I really don't think there is a strain issue here. If you get right down to it the hardest time any saw will see is with a dull chain. I also think larger saws fair better at cutting with the grain. 80cc + saws will do a wonderful job of quickly cutting big rounds down to size. You will want to avoid cutting close to the ground as the volume of noodles will cause a clog if they can't get away easy. I start with 1 or 3 cuts (depending on size) 2/3 of the way down. Then I roll the log 90 degrees and cut off the pieces down to where I stopped the first cuts. Then I flip the remaining piece onto the the ones I just cut and finish the first cut/s on through.
To get a big round into 16 or 18 inch lengths to start with I cut down most of the way then stop. Pound in a large wooden wedge to force open the cut as much as possible and then very careful (like slicing a turkey) continue the cut down (without cutting through to dirt) till the weight of the log will allow it to break free. 
A couple of weeks ago I felled a 30"+ maple. I sawed the whole but up on site and it filled my dump trailer when I was done. All the pieces where easy to handle size.


----------



## iowawoodcutter (Sep 12, 2008)

nosoot said:


> A question for the Pros- Is it any harder on the saw or chain to Rip large rounds down the middle as opposed to the normal crosscutting? I see a lot of posts about cutting the "beasts" down to lifting size and have cut a few myself but I wondered it it was harder on the saw / chain.




No biggie, just dont cut with the flat side down, put it with the round side down and cut lenghtwise and you will have no problems cutting the big rounds down to size.....


----------



## stihl sawing (Sep 12, 2008)

Also if you set them up on logs and do it you will not hit the dirt or clog up cause your to close to the ground. It is also easier on the back.


----------



## turnkey4099 (Sep 13, 2008)

I don't cut all the way through. Cut 'em down until you are nearing ground, flip on flat side and one swing with the maul finishes it. 

Harry K


----------



## Wood Doctor (Sep 13, 2008)

turnkey4099 said:


> I don't cut all the way through. Cut 'em down until you are nearing ground, flip on flat side and one swing with the maul finishes it.
> 
> Harry K


+1! Let the maul (or sledge and wedge) finish the job and save the chain and gas.

Also, I try to stack the logs in threes with two smaller ones on the bottom and the big one on top, wedged between. Then when you rip the one on top, it won't move while you cut. Sometimes, however, it's so big you can't get it up there.


----------



## abohac (Sep 13, 2008)

*I do it all the time*



nosoot said:


> A question for the Pros- Is it any harder on the saw or chain to Rip large rounds down the middle as opposed to the normal crosscutting? I see a lot of posts about cutting the "beasts" down to lifting size and have cut a few myself but I wondered it it was harder on the saw / chain.

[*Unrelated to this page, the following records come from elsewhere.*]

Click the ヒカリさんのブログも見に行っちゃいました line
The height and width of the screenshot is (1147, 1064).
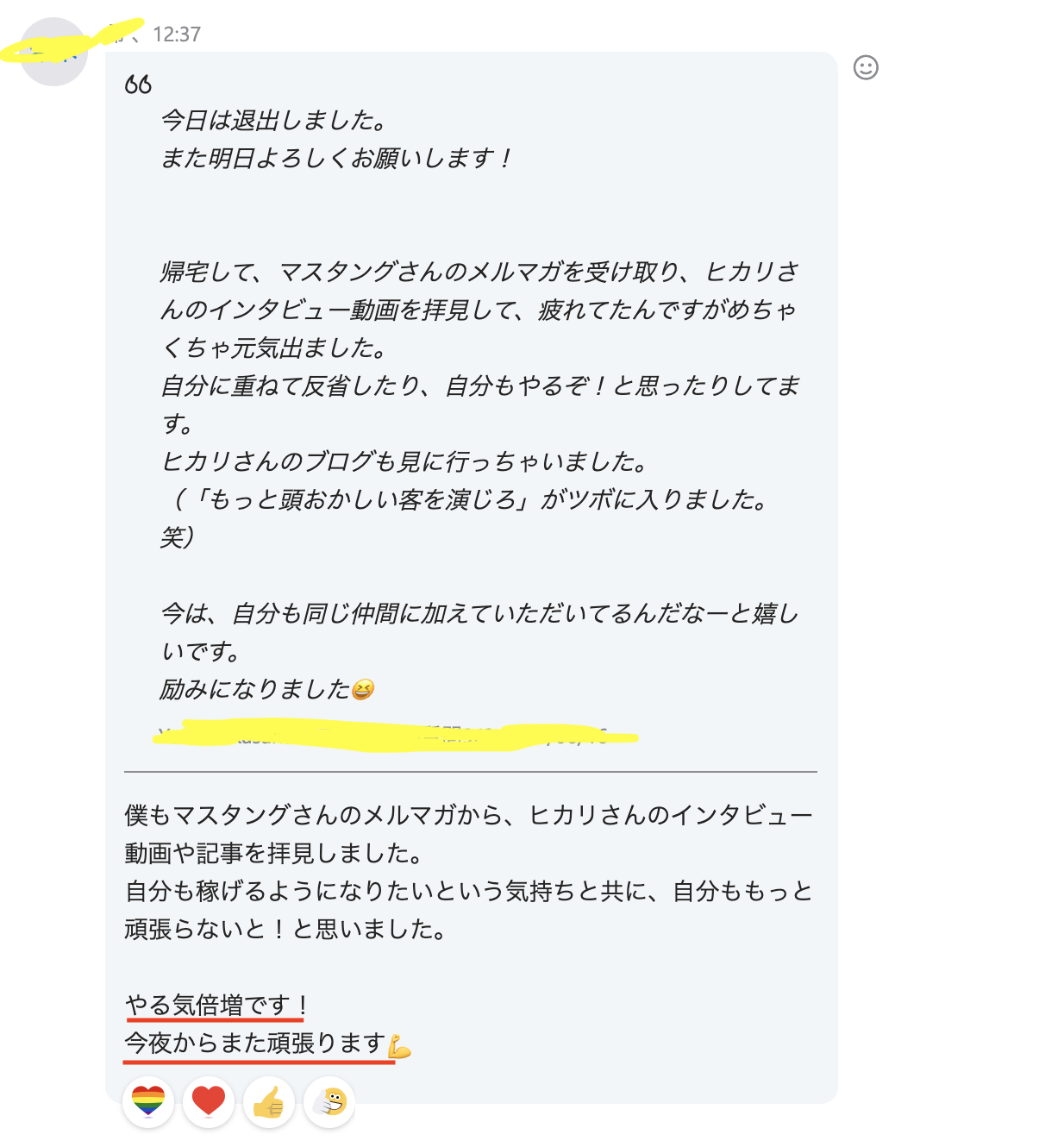(x=404, y=461)
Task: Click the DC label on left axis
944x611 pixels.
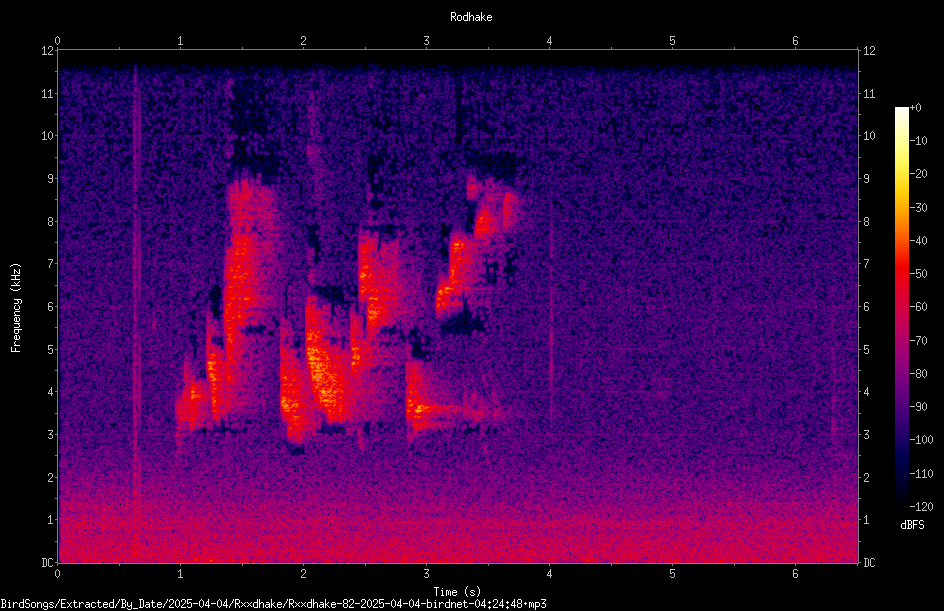Action: point(47,562)
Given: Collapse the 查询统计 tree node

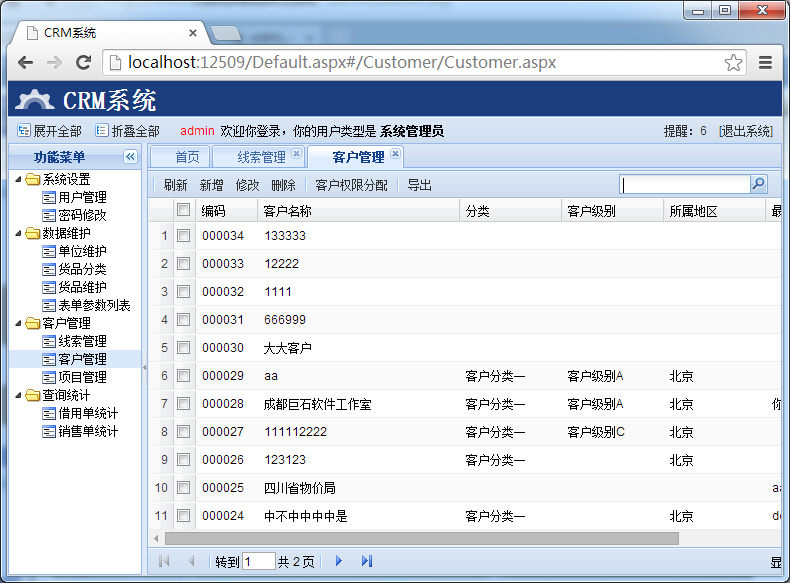Looking at the screenshot, I should [19, 396].
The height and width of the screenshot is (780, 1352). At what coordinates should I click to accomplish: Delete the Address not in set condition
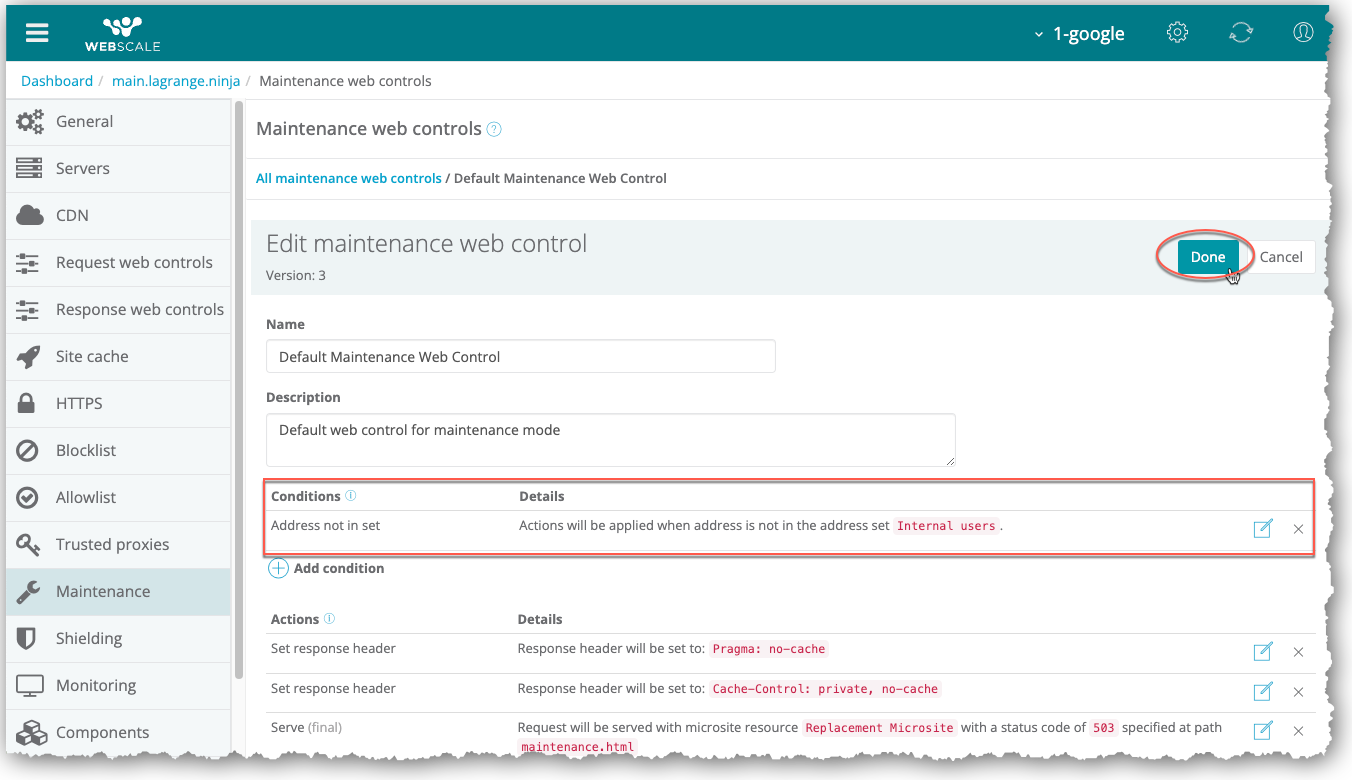[1298, 528]
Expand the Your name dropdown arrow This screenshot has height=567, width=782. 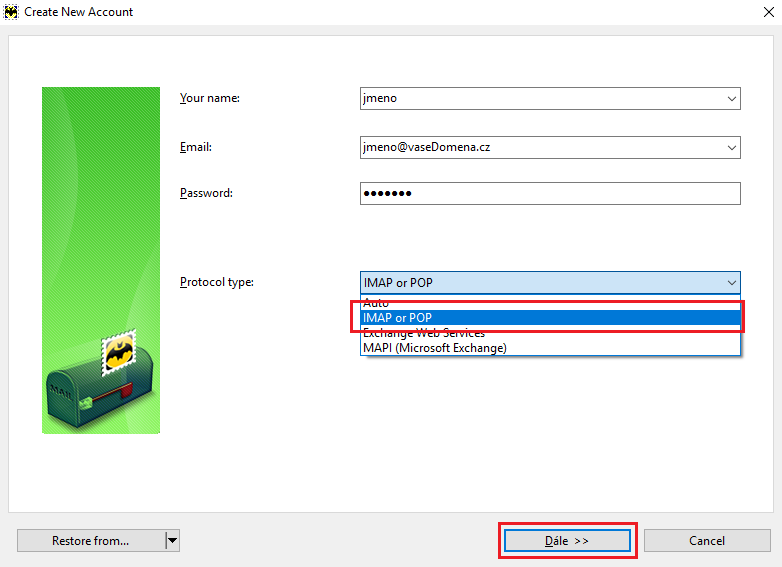click(731, 98)
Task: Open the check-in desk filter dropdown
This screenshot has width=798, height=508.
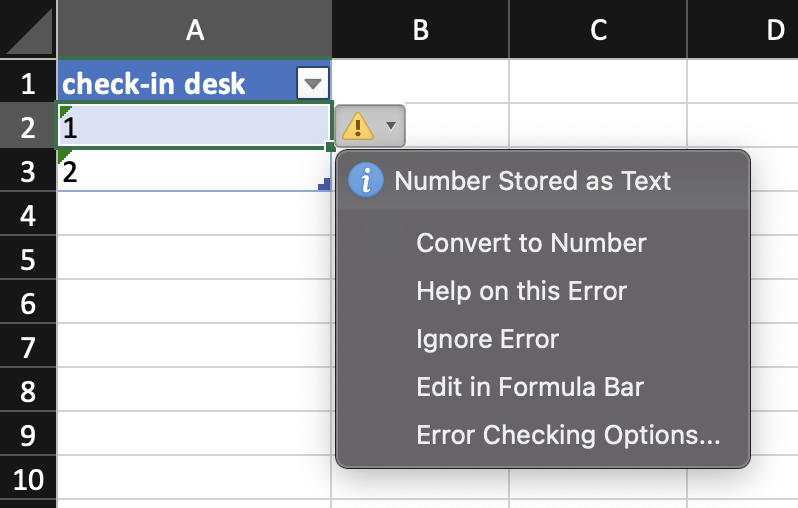Action: (x=313, y=83)
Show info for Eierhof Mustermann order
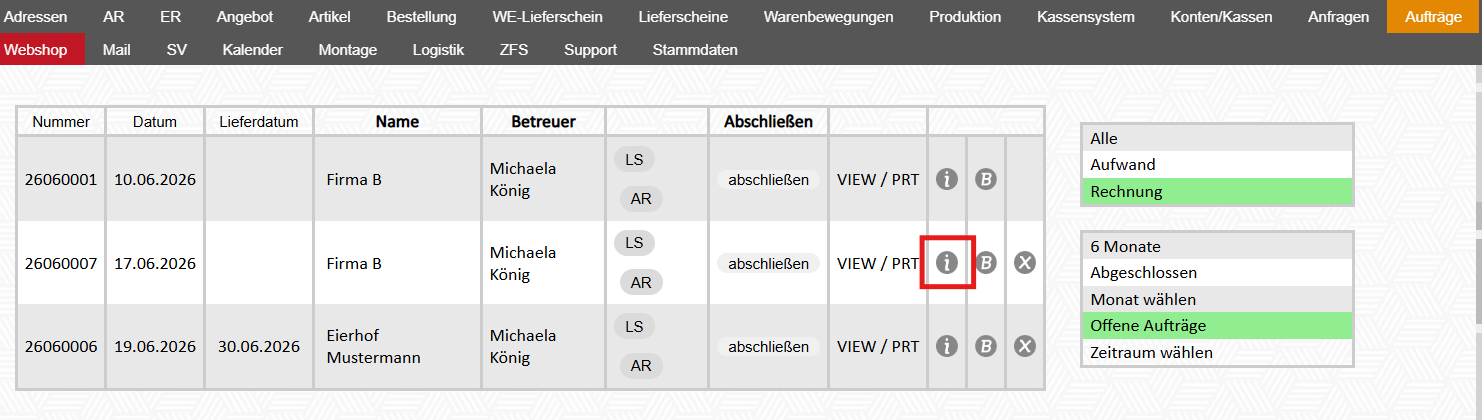The width and height of the screenshot is (1482, 420). [947, 346]

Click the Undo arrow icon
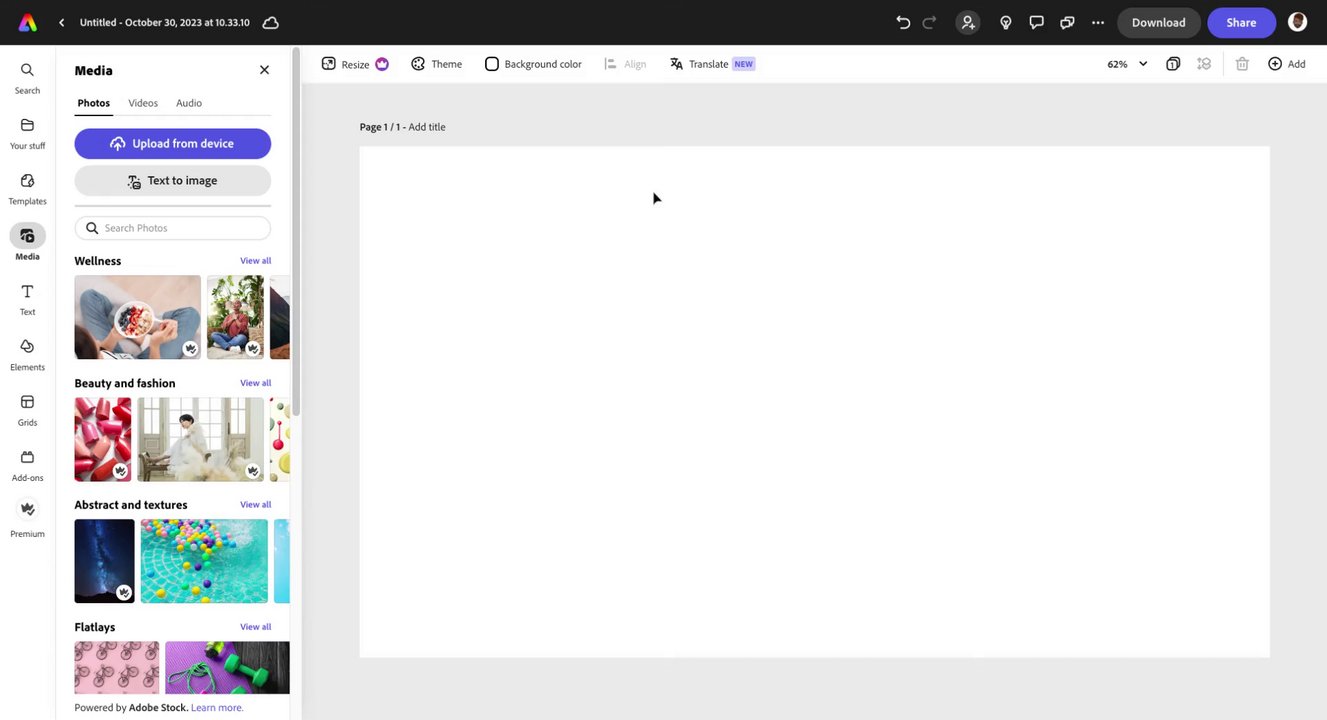click(x=903, y=22)
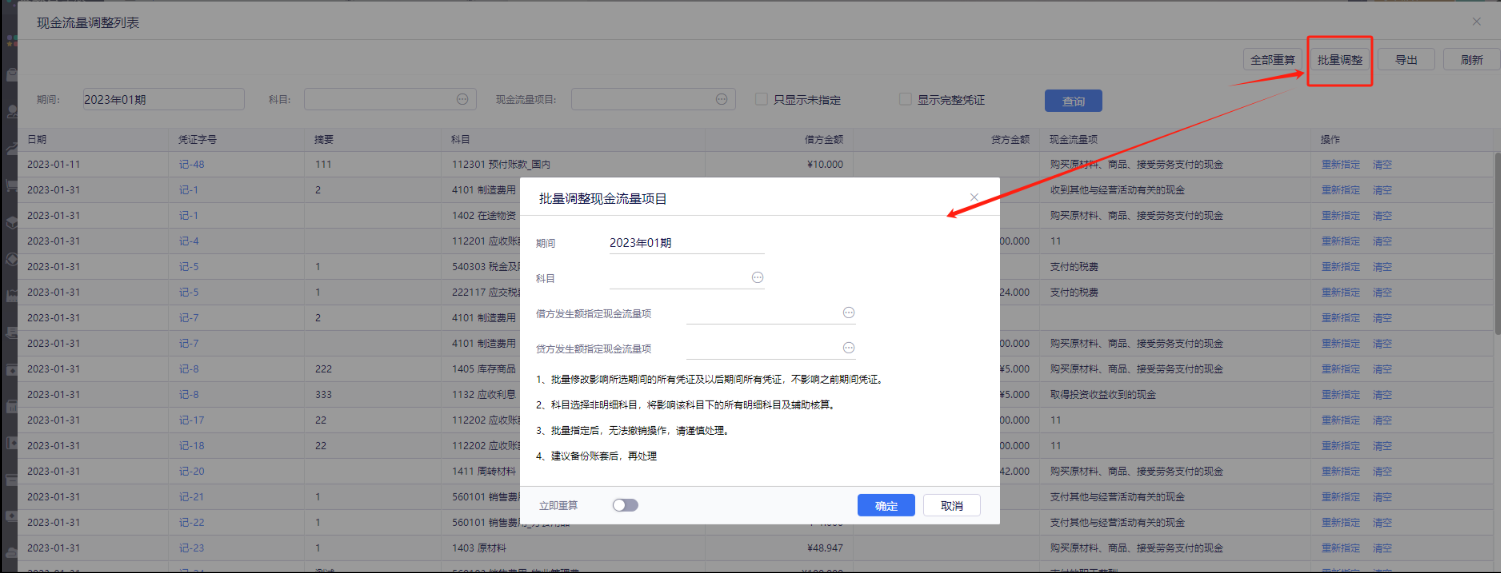Open the 科目 picker in the dialog

pos(757,277)
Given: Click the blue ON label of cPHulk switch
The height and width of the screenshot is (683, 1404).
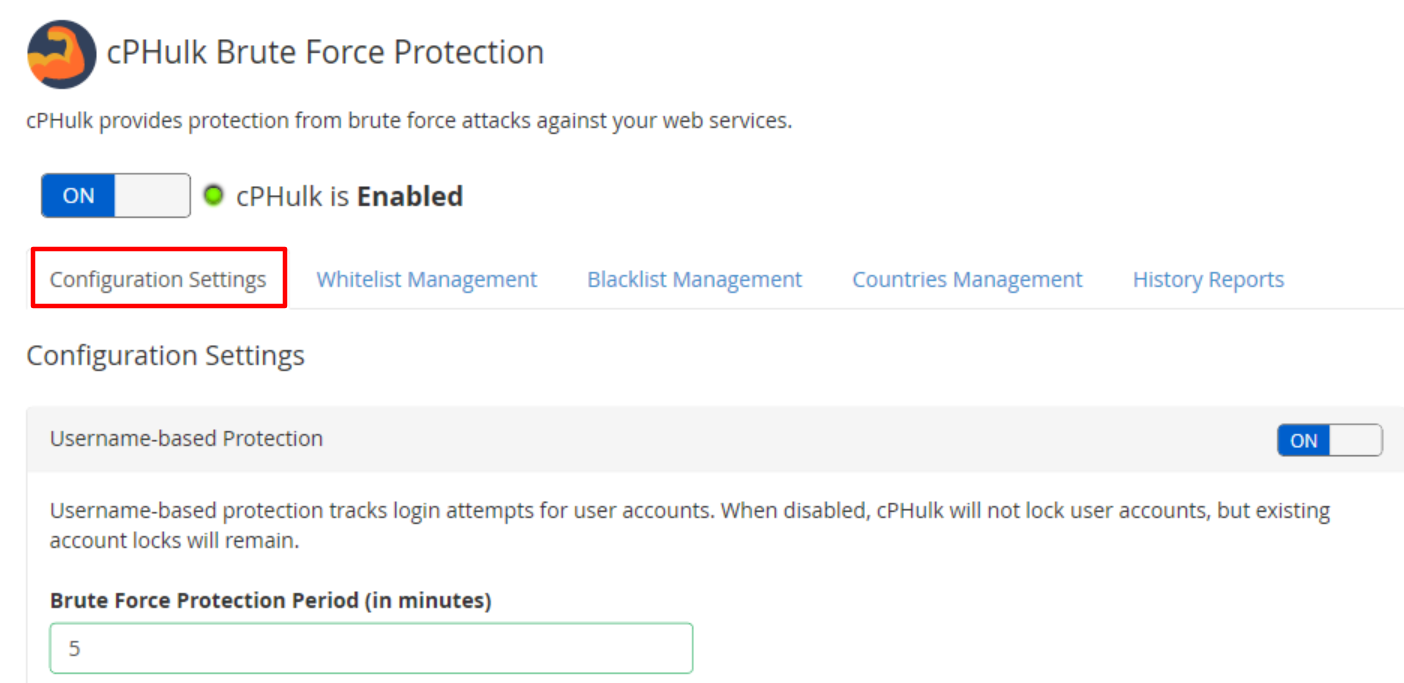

I rip anything I have to. I don't think it's hard on the saw at all. I don't have to do it much anymore since I got a splitter with a loglift but I still do it some.


----------



## Crofter (Sep 13, 2008)

I bumped the thread, "Does a rip cut dull a chisel chain quicker" , on the chainsaw forum. Ripping and how you rip was kicked around at length.


----------



## johnha (Sep 13, 2008)

If the wood is clean I haven't really noticed much additional dulling when I split a big round down the middle or quarter it. I have to do this due to my back in some cases.


----------



## J.W Younger (Sep 13, 2008)

stihl sawing said:


> It may be some, but i doubt it. Making noodles is kinda fun. If your saw has a spur sprocket on it the noodles will clog it up faster. I wouldn't worry about it and sure wouldn't let it stop me from doing it. I noodled all these up with a MS250
> 
> 
> 
> ...


whatca gonna do with all them there gum noodles, stihl?


----------



## stihl sawing (Sep 13, 2008)

J.W Younger said:


> whatca gonna do with all them there gum noodles, stihl?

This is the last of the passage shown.